Other examples include: 

"Dinner party on the anniversary of non-V Day at Citizen’s Hall. A great and delicious meal was eaten energetically by performers while audience observed. At midnight Kazakura branded his chest with hot iron.”

“The Gallery stayed closed for 5 days. After 5 days a cockroach was released from a bottle kept there.”

“Books, pants, shirts, shoes, full trunk etc. were dropped from roof to street. Afterwards the smashed trunk was kept in the baggage room of Ochanomizu railroad station.”

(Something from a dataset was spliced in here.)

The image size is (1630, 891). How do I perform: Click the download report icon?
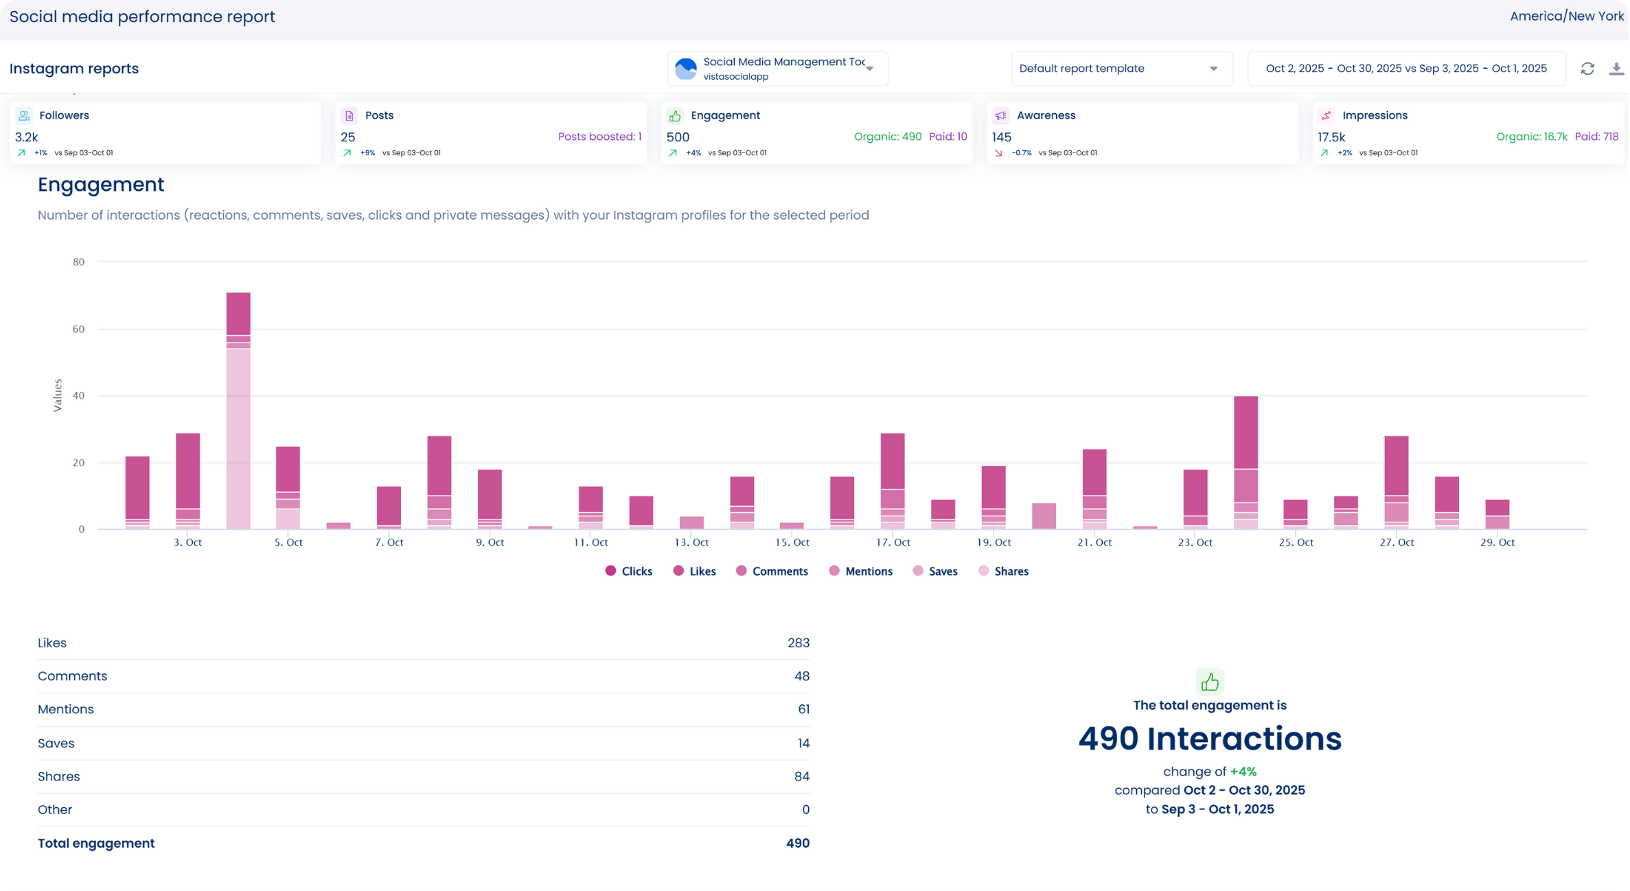pos(1616,69)
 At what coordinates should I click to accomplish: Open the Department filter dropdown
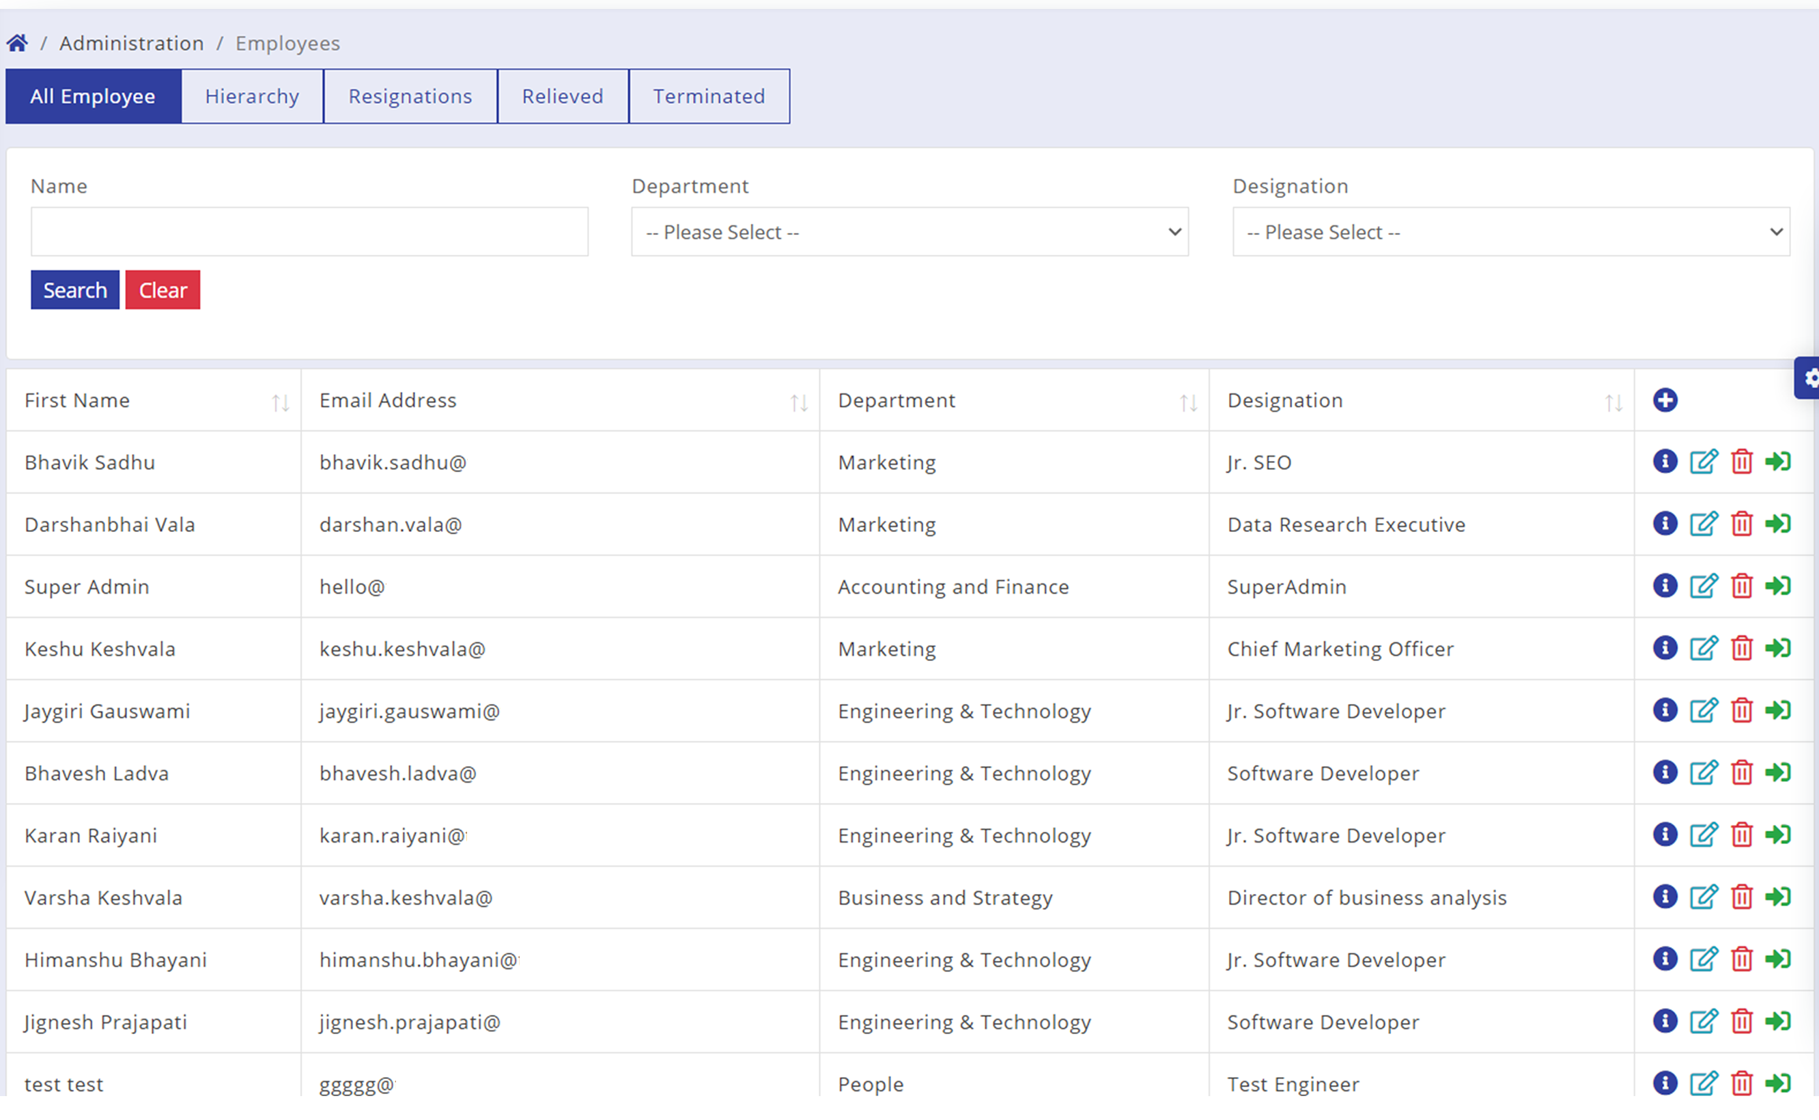910,232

The poster was included in Fluxus 1, and sold individually for fifty cents. For five dollars, one could purchase a crumped version held together with rope. The image was also reproduced as a wall piece for an exhibition at the MoMA in 2013. 
 

"Unlike a conventional map, the Hi Red Center poster is not a standardized tool for geographic orientation. Rather, the collective conceptualized the map as a means of crystallizing their ephemeral actions and public interventions—literally etching them onto the city grid. By superimposing documentation of their subversive actions onto a map of Tokyo, Hi Red Center reimagined the city’s urban landscape. In lieu of a traditional coordinate plane, lines connect geographic points to corresponding textual descriptions of events orchestrated by the collective. On the backside of the map are corresponding documentary photographs that provide visual evidence of interventions such as Dropping Event (October 10, 1964), during which Hi Red Center associates flung the contents of a suitcase, followed by the suitcase itself, off the rooftop of the Ikenobo Flower School’s headquarters. According to the text on the map, dropped items included “books, pants, shirts, shoes, full trunk, etc.”